*GIVEN PROBLEM*
Filter the listing below, copying out each line that contains the string "screenshot". Matching is case-sensitive.

*RECORD EXTRACTS*
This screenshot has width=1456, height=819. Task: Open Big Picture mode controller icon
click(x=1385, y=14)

==

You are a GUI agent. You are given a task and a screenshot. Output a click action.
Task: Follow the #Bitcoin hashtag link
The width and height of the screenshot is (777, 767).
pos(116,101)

...

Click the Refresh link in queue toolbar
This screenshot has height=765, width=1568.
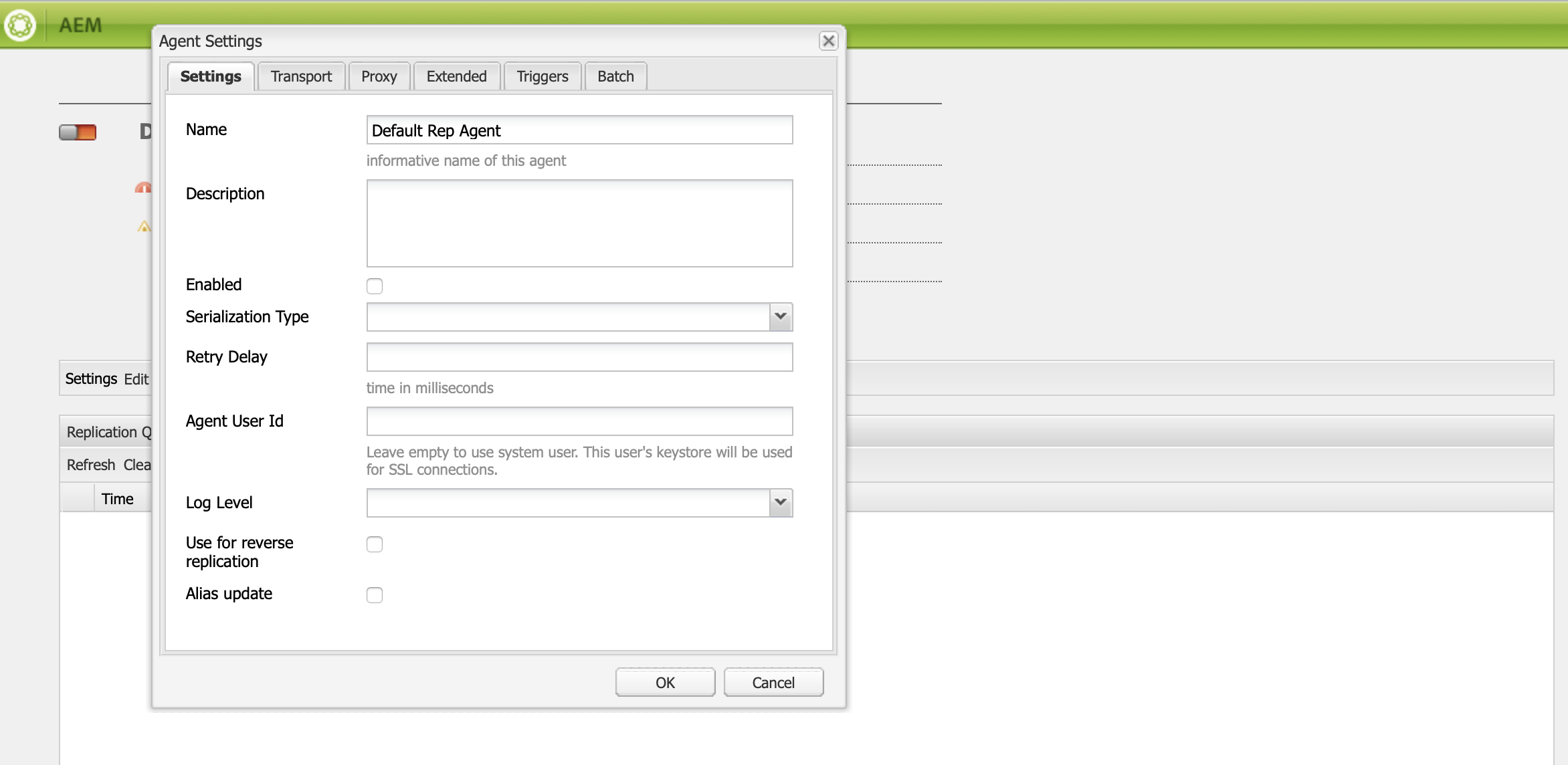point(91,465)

*RESPONSE*
This screenshot has width=1456, height=819. Task: Open Big Picture mode controller icon
You are a GUI agent. You are given a task and a screenshot. Output a click action.
The width and height of the screenshot is (777, 767).
This screenshot has height=765, width=1568.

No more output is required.